Hacker News new | ask | show | jobs
by sibeliuss 33 days ago
He just means: by this age you've probably found your preferred title and level, unless you want to rise to more C-level / executive positions, which are rarer in any case and most folks don't want.
1 comments

This is definitely more charitable, but isn't this already the case now? It seems he's saying past your mid 30's you'd no longer be viable as a software engineer. That's never been the case, and I'm not sure why it would now suddenly be the case.
Even clearer, if you don't adapt to the changes taking place in the field there might not be a future for you. Its not about age, it is about attitude and flexibility (which are, admittedly, issues when getting older).

In other words, if you want to continue stubbornly typing out code by hand, the person right over there has already mastered agentic tooling and is doing vastly more than you, more quickly, and with greater precision, and will simply be a more fit candidate to hire. Roles for this type of legacy stubborn personality will be less and less, and you will age out as part of the old school.

I see what you're getting at, but if it's not about age, why use an age related analogy? I probably should have amended my first statement in this thread is that it sounds ageist, if even implying that the people who will refuse to adapt will be older. This day is already here, people are already adapting to this.
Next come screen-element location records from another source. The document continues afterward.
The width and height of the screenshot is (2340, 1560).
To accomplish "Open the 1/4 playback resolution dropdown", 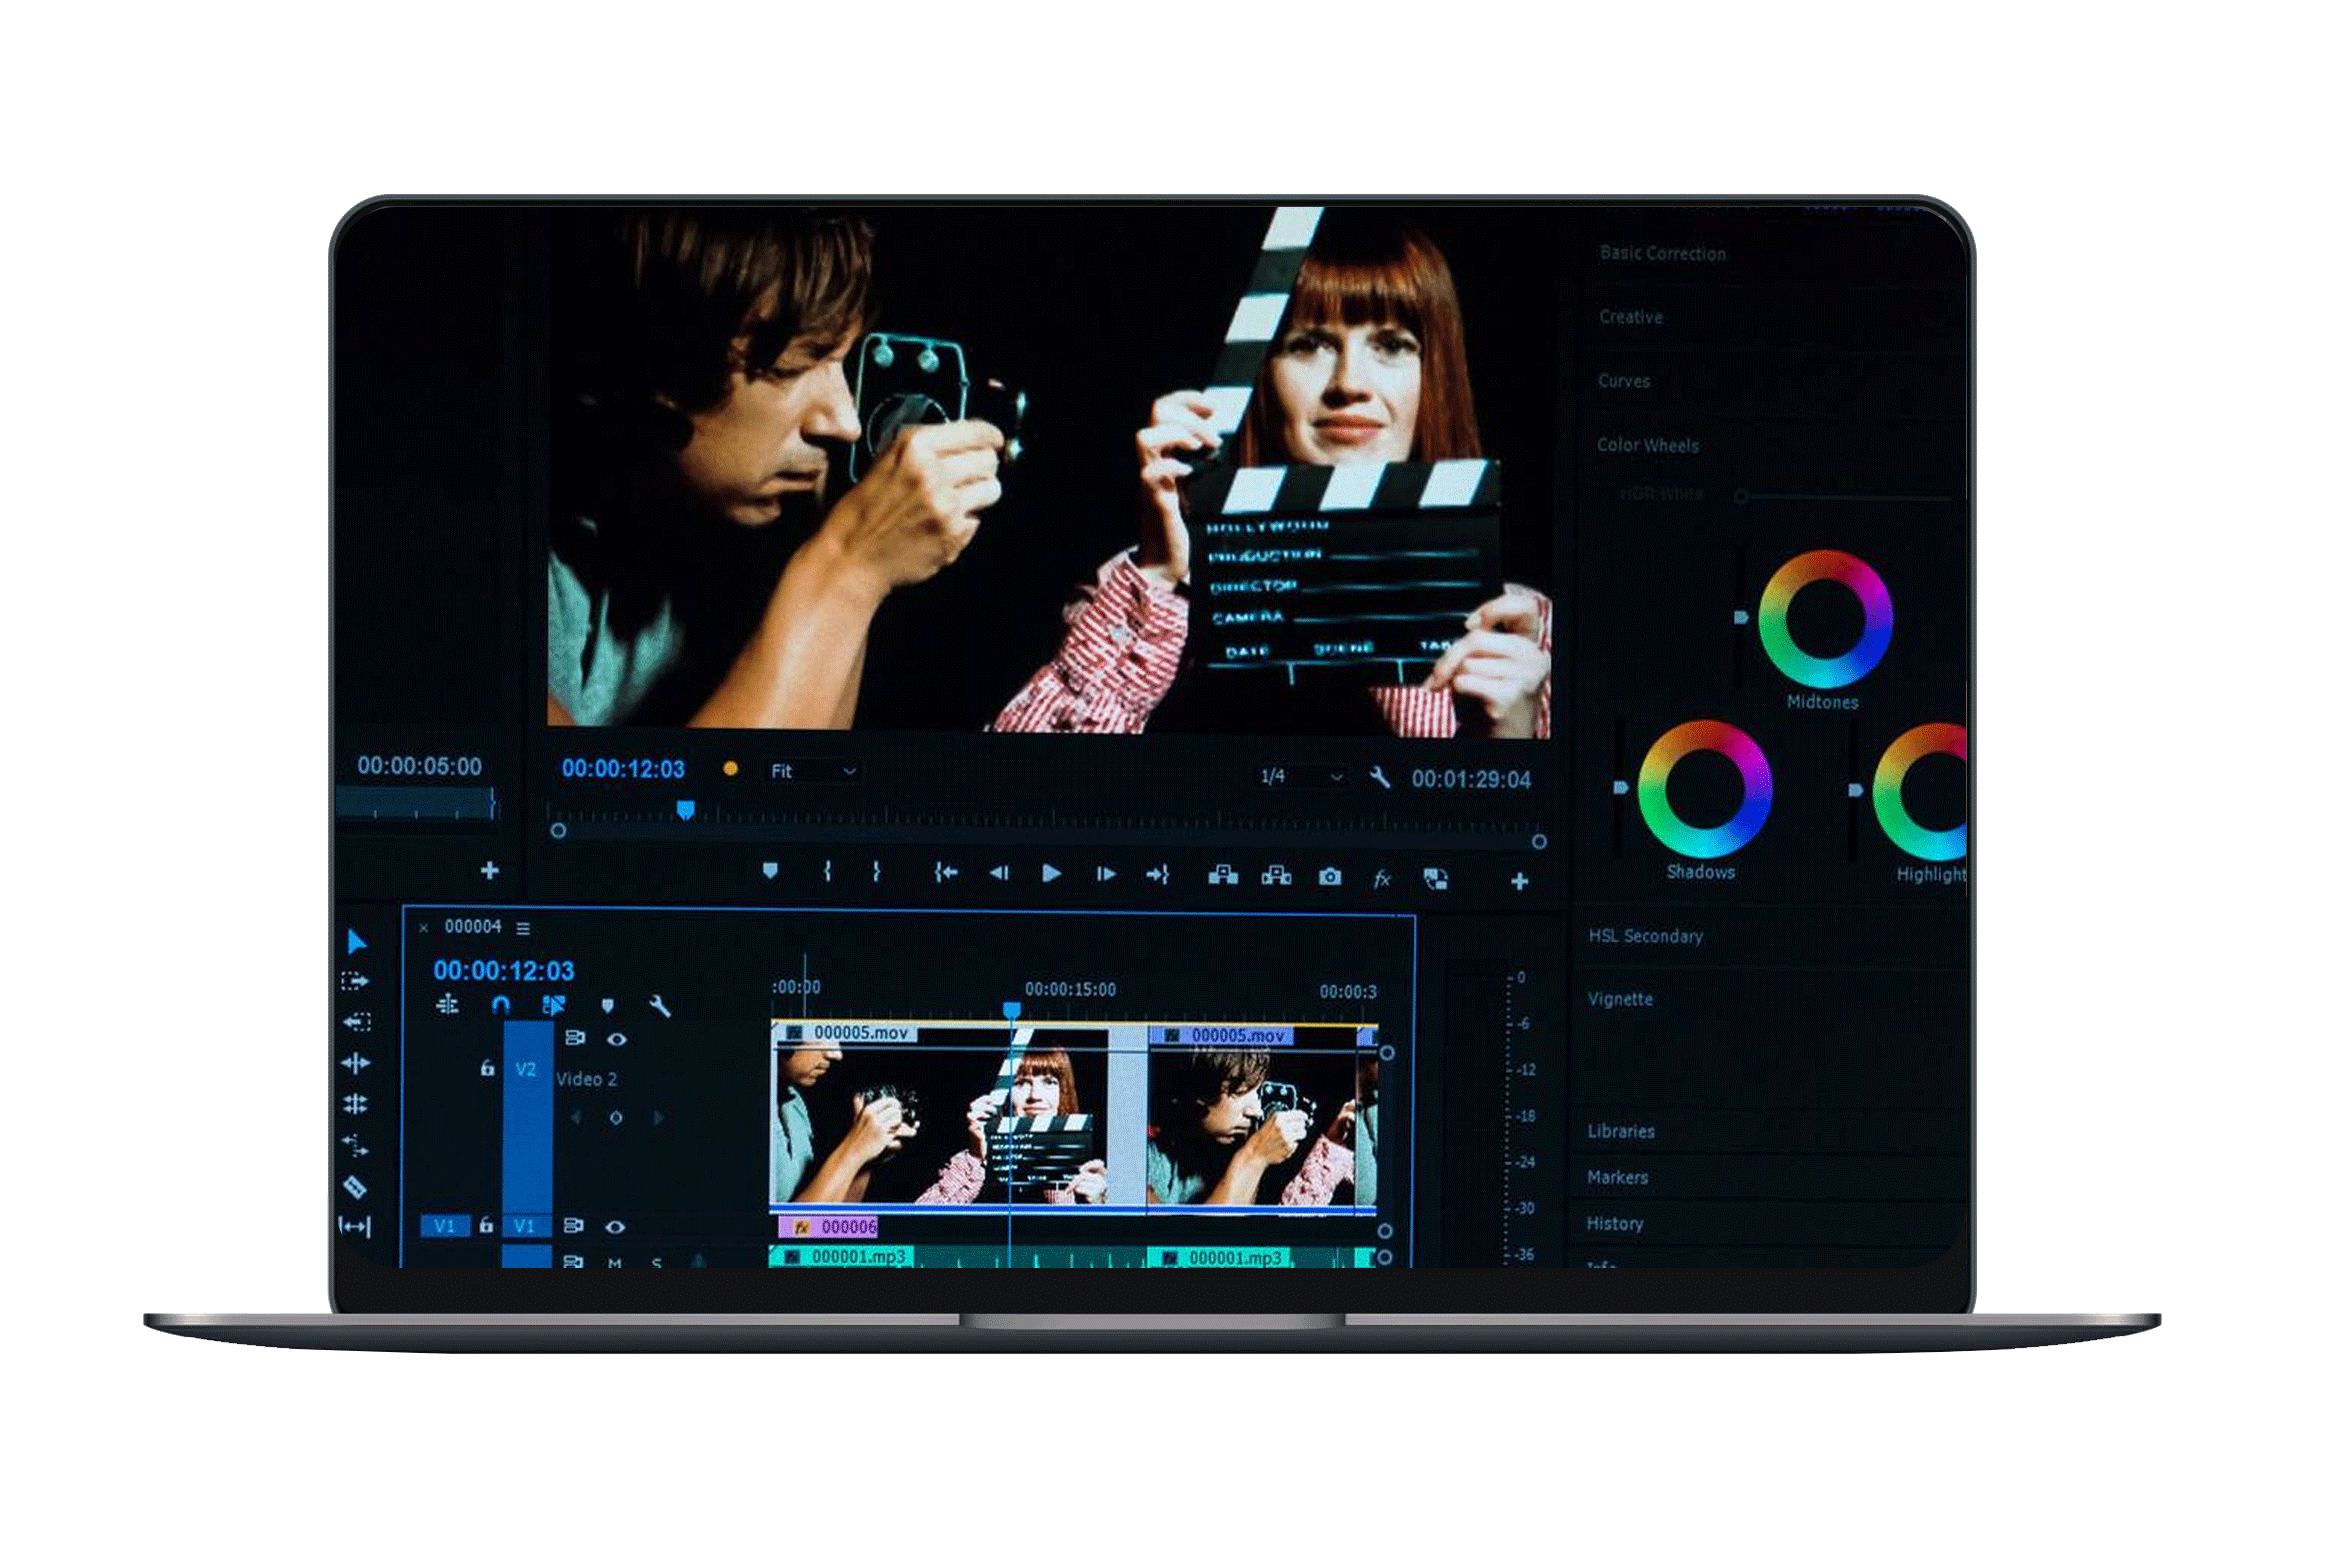I will click(x=1301, y=777).
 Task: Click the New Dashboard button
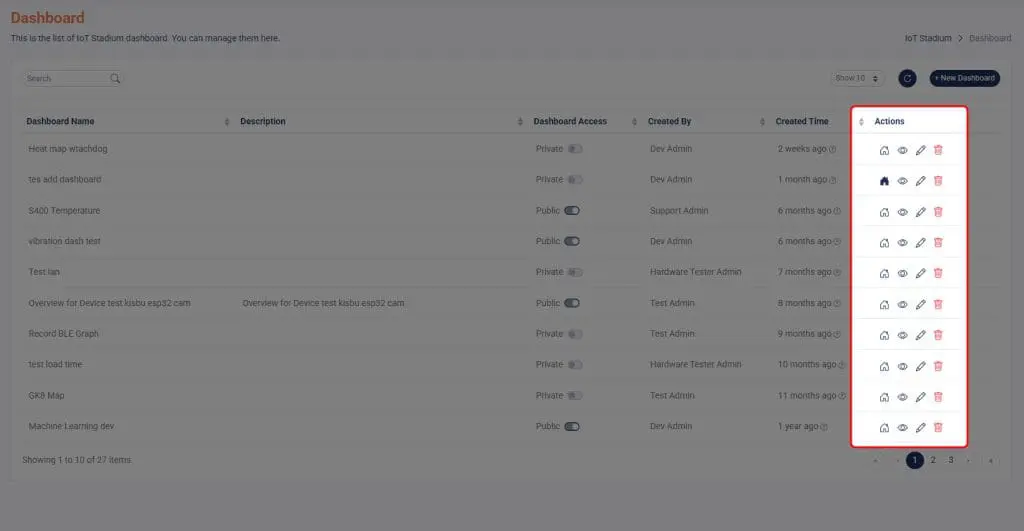coord(964,78)
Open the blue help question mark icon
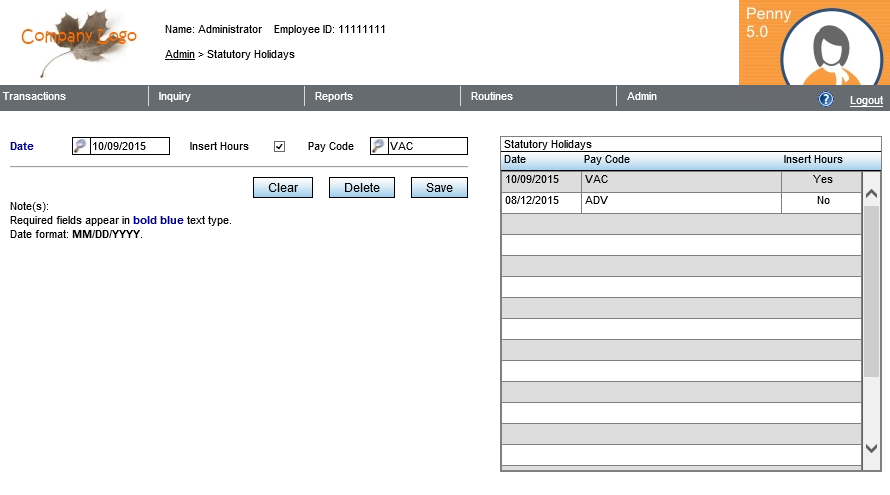The width and height of the screenshot is (890, 495). pyautogui.click(x=826, y=99)
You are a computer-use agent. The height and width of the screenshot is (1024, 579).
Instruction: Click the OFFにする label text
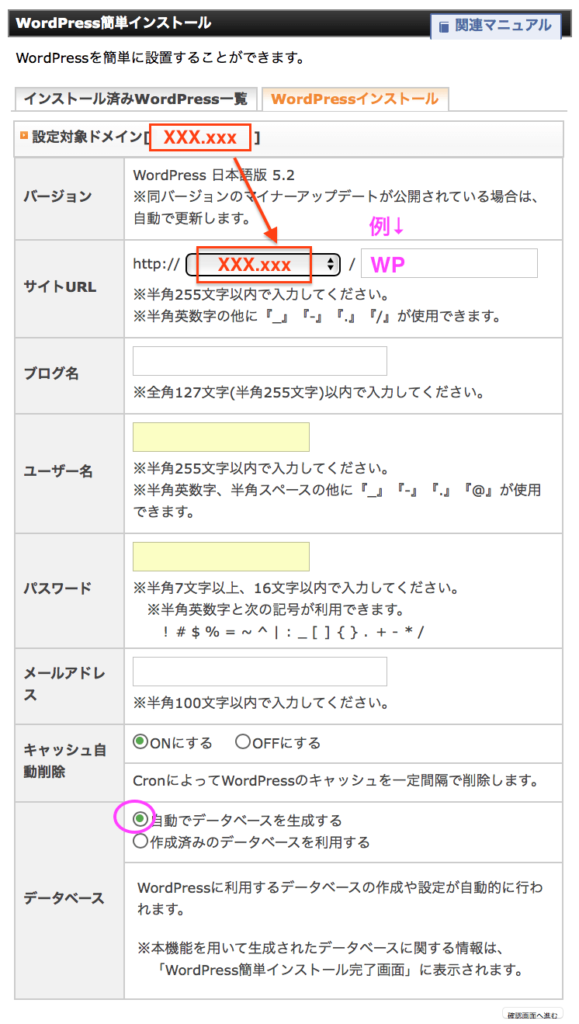click(x=286, y=743)
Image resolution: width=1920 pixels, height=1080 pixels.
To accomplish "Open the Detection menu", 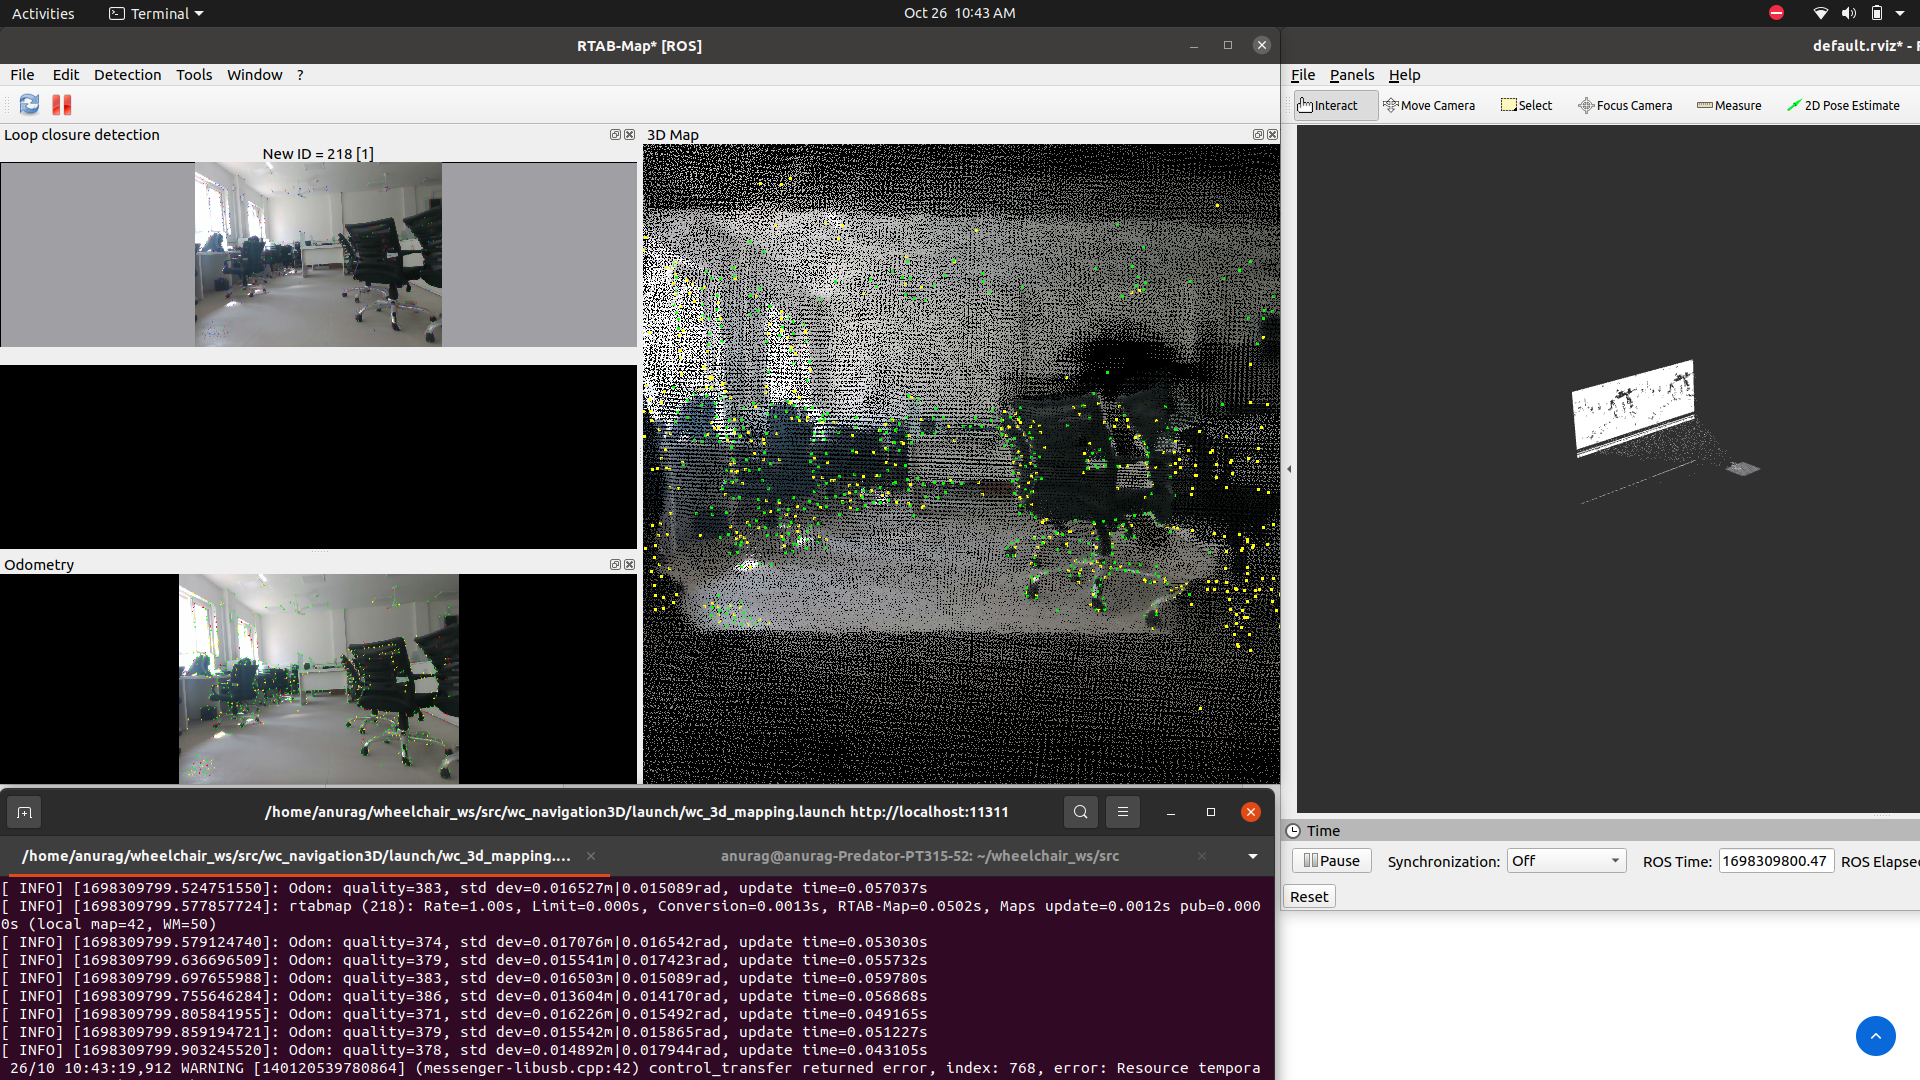I will [x=127, y=75].
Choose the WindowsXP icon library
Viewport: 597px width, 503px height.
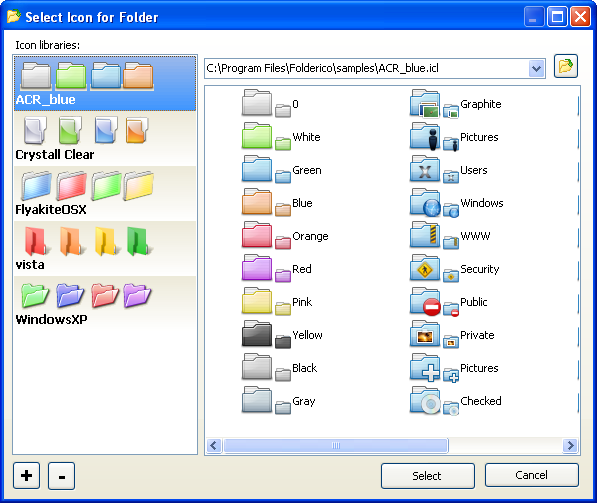pos(105,303)
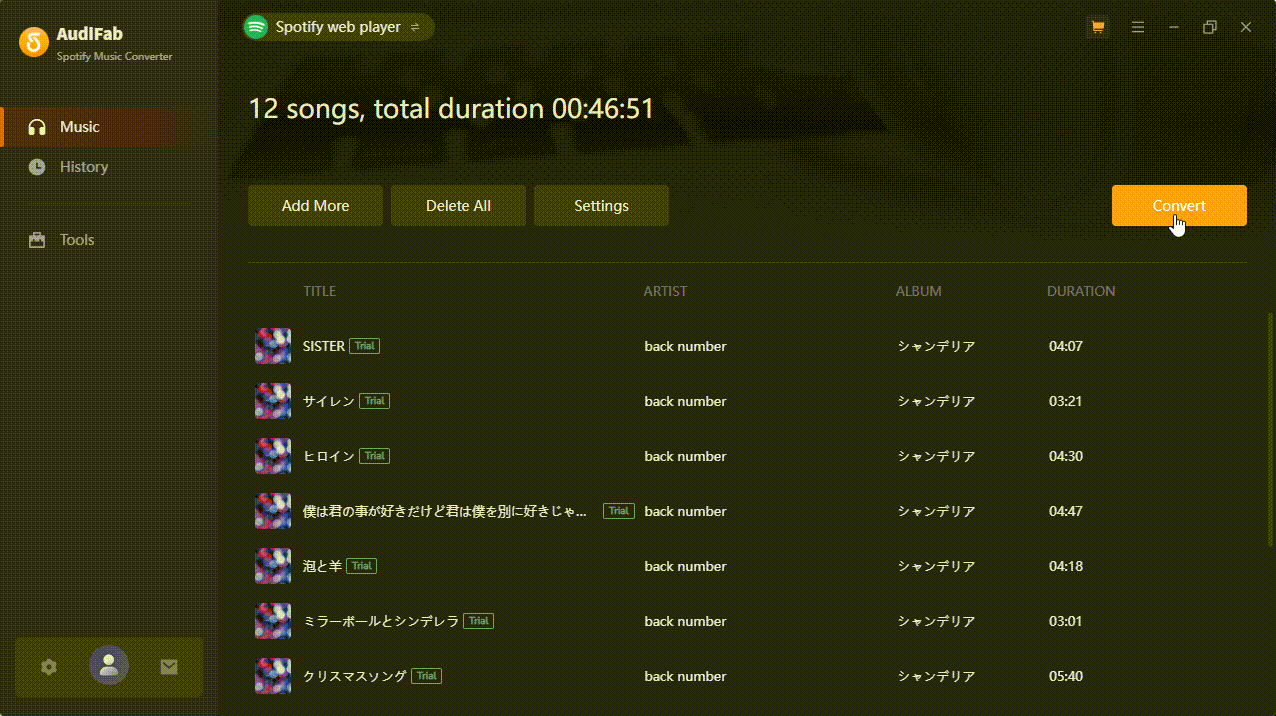Open the hamburger menu
1276x716 pixels.
(1137, 27)
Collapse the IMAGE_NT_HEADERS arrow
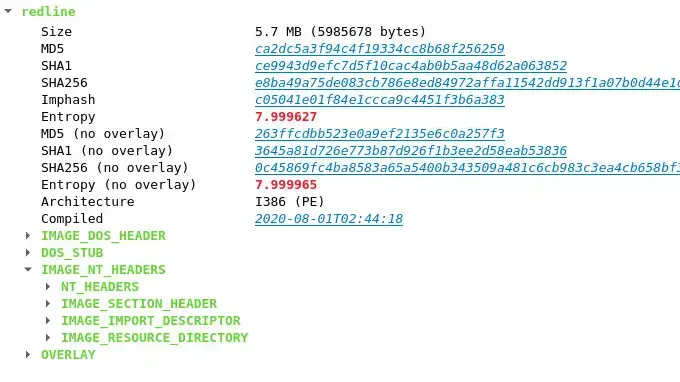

He seemed to frame it as the current young 20's career people will have this limited timeframe of productivity.
Age analogy is fine because unlike few who are deep into technology and latest changes in the field (which btw are over represented on this site) for most IT developers age => experience without actually improving skills.

As I interview lot of people for typical Enterprise IT jobs even at 20 years of experience they do seem to not know much beyond what they learned in first few years.